**WHAT YOU ARE ASKED TO DO:**
Write out only the opening lines of the entries, through the line with "Powered by Shopify (641, 2506)".

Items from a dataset
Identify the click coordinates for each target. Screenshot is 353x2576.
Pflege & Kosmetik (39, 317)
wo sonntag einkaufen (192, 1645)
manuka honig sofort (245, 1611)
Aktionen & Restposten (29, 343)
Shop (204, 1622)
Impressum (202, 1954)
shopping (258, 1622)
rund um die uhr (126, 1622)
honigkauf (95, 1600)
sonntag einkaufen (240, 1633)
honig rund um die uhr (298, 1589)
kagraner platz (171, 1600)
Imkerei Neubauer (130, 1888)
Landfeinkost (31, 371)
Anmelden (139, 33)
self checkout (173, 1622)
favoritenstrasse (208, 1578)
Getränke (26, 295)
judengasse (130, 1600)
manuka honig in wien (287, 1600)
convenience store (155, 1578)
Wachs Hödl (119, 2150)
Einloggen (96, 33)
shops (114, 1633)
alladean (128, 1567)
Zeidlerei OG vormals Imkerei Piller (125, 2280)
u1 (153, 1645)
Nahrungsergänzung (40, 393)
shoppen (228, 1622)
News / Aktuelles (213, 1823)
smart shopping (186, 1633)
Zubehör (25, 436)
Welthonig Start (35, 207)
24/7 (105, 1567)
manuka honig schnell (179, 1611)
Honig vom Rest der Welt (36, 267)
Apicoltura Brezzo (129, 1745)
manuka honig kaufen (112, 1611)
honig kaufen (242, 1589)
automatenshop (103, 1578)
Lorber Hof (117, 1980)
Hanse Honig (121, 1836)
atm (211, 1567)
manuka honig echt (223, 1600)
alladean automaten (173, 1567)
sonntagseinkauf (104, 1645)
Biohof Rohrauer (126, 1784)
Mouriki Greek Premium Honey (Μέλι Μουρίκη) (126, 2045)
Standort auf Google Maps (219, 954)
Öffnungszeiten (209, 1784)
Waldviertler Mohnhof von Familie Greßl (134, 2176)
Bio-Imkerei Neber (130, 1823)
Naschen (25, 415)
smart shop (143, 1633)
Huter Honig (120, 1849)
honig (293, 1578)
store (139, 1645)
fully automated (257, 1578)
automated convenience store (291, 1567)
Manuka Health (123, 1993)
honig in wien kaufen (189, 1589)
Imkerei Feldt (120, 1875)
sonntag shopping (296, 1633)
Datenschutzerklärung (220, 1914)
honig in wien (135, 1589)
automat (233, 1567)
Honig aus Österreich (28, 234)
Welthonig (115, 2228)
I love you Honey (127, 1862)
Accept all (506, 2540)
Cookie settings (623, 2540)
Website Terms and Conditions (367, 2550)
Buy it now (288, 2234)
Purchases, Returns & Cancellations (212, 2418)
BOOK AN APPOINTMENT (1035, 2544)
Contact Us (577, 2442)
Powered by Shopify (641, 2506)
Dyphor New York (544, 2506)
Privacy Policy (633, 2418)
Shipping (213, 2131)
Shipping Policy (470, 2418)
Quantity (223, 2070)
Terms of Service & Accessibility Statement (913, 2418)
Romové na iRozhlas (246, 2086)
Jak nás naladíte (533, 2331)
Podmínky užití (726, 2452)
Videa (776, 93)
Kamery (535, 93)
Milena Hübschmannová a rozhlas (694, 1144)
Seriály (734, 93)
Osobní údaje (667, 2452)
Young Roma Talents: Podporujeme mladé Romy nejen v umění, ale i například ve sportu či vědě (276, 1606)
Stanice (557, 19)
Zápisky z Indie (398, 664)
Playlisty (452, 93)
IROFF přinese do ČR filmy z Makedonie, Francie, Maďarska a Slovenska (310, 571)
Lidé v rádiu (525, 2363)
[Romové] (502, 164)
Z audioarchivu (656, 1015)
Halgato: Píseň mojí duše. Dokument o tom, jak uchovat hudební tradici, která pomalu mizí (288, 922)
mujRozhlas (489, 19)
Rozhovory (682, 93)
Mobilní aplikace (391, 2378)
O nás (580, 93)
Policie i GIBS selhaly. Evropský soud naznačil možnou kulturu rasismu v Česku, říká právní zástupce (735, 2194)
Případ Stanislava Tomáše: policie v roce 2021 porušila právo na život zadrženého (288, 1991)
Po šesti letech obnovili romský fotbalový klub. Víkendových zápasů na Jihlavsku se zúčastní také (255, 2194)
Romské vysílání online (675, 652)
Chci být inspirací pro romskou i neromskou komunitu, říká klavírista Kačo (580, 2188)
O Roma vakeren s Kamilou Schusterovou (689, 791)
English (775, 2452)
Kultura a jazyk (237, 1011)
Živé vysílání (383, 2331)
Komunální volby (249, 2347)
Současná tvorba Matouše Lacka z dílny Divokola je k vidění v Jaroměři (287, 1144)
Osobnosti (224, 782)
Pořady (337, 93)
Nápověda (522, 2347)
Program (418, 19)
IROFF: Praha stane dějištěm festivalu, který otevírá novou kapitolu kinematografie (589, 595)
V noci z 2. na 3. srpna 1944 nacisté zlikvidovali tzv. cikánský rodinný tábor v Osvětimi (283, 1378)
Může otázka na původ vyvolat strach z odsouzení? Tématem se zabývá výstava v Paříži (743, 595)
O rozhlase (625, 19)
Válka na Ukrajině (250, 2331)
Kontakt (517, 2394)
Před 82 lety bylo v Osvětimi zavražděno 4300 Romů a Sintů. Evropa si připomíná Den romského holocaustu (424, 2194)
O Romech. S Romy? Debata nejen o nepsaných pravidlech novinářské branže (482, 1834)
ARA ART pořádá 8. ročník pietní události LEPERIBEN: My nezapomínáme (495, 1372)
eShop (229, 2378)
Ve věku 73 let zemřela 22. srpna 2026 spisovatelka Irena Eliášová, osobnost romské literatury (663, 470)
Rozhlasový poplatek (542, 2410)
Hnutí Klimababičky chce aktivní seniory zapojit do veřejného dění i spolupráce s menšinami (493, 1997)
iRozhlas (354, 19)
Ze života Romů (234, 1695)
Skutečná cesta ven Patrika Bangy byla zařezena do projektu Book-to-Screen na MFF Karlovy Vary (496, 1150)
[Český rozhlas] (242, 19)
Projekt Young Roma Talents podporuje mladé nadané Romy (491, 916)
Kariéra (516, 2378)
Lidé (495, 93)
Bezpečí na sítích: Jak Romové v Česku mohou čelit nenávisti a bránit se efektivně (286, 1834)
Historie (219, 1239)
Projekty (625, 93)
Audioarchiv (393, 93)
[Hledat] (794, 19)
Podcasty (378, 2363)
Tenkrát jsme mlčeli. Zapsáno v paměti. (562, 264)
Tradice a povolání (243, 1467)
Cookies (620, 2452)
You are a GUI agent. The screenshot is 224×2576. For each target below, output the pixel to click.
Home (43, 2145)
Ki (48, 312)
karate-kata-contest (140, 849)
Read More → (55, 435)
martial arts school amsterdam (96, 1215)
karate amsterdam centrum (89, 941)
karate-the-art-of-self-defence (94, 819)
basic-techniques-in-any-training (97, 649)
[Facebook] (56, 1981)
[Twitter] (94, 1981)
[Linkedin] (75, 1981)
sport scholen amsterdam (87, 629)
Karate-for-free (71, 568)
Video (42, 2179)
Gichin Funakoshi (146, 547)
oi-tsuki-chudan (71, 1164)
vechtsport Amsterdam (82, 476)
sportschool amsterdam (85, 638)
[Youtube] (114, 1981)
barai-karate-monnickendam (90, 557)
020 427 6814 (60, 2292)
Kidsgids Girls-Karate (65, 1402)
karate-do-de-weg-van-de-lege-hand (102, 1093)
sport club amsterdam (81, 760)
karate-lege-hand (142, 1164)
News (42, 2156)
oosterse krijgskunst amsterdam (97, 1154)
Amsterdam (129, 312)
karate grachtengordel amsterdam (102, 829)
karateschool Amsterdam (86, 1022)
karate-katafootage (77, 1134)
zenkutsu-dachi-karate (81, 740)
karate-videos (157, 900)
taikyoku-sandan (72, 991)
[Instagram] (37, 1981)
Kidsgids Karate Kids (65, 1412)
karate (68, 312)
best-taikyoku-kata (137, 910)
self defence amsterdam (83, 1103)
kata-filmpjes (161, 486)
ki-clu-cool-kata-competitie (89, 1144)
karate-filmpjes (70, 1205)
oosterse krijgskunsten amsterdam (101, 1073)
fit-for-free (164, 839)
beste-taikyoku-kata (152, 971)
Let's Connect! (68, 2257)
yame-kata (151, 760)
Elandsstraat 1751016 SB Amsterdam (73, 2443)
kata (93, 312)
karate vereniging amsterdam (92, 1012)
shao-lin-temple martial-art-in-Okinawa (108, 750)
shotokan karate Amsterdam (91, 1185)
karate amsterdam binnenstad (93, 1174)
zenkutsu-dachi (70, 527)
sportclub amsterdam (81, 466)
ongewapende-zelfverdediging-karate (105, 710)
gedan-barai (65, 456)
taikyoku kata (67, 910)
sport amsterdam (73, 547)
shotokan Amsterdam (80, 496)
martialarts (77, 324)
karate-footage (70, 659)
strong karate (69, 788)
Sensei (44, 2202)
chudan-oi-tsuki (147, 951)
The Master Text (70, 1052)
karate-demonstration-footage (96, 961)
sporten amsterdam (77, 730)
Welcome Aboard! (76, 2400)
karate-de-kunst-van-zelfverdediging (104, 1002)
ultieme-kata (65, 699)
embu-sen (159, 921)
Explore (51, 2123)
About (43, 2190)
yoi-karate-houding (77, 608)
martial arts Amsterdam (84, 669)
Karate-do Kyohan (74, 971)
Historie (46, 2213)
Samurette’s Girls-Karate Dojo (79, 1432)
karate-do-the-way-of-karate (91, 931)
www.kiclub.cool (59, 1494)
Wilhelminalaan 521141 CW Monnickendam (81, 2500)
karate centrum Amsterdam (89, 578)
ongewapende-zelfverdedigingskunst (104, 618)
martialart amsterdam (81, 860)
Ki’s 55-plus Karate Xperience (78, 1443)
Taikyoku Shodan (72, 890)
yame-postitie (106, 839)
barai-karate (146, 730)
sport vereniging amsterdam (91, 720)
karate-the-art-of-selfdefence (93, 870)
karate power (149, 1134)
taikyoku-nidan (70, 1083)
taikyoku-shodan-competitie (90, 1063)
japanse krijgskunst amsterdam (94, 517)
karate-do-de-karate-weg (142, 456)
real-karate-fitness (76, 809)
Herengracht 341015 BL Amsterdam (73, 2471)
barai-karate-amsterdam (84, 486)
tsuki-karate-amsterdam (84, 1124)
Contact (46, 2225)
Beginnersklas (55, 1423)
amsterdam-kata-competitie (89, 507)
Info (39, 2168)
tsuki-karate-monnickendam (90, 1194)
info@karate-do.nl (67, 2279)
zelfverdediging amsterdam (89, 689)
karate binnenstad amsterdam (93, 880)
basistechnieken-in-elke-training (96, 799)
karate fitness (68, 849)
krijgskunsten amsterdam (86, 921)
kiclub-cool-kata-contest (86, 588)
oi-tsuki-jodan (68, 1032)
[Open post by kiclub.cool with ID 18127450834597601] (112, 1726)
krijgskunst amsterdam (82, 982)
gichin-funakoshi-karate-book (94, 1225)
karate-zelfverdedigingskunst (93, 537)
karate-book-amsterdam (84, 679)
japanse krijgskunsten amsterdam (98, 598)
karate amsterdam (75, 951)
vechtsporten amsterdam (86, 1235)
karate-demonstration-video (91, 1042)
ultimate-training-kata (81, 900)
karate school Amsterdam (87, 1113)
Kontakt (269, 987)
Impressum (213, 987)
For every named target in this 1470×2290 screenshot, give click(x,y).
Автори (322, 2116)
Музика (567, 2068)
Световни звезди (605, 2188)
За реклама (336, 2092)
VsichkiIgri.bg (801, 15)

**RESULT OF THE TASK:**
Identify the click coordinates for each target. Screenshot is 353x2576.
Pflege & Kosmetik (39, 317)
wo sonntag einkaufen (192, 1645)
manuka honig sofort (245, 1611)
Aktionen & Restposten (29, 343)
Shop (204, 1622)
Impressum (202, 1954)
shopping (258, 1622)
rund um die uhr (126, 1622)
honigkauf (95, 1600)
sonntag einkaufen (240, 1633)
honig rund um die uhr (298, 1589)
kagraner platz (171, 1600)
Imkerei Neubauer (130, 1888)
Landfeinkost (31, 371)
Anmelden (139, 33)
self checkout (173, 1622)
favoritenstrasse (208, 1578)
Getränke (26, 295)
judengasse (130, 1600)
manuka honig in wien (287, 1600)
convenience store (155, 1578)
Wachs Hödl (119, 2150)
Einloggen (96, 33)
shops (114, 1633)
alladean (128, 1567)
Zeidlerei OG vormals Imkerei Piller (125, 2280)
u1 (153, 1645)
Nahrungsergänzung (40, 393)
shoppen (228, 1622)
News / Aktuelles (213, 1823)
smart shopping (186, 1633)
Zubehör (25, 436)
Welthonig Start (35, 207)
24/7 (105, 1567)
manuka honig schnell (179, 1611)
Honig vom Rest der Welt (36, 267)
Apicoltura Brezzo (129, 1745)
manuka honig kaufen (112, 1611)
honig kaufen (242, 1589)
automatenshop (103, 1578)
Lorber Hof (117, 1980)
Hanse Honig (121, 1836)
atm (211, 1567)
manuka honig echt (223, 1600)
alladean automaten (173, 1567)
sonntagseinkauf (104, 1645)
Biohof Rohrauer (126, 1784)
Mouriki Greek Premium Honey (Μέλι Μουρίκη) (126, 2045)
Standort auf Google Maps (219, 954)
Öffnungszeiten (209, 1784)
Waldviertler Mohnhof von Familie Greßl (134, 2176)
Bio-Imkerei Neber (130, 1823)
Naschen (25, 415)
smart shop (143, 1633)
Huter Honig (120, 1849)
honig (293, 1578)
store (139, 1645)
fully automated (257, 1578)
automated convenience store (291, 1567)
Manuka Health (123, 1993)
honig in wien kaufen (189, 1589)
Imkerei Feldt (120, 1875)
sonntag shopping (296, 1633)
Datenschutzerklärung (220, 1914)
honig in wien (135, 1589)
automat (233, 1567)
Honig aus Österreich (28, 234)
Welthonig (115, 2228)
I love you Honey (127, 1862)
Accept all (506, 2540)
Cookie settings (623, 2540)
Website Terms and Conditions (367, 2550)
Buy it now (288, 2234)
Purchases, Returns & Cancellations (212, 2418)
BOOK AN APPOINTMENT (1035, 2544)
Contact Us (577, 2442)
Powered by Shopify (641, 2506)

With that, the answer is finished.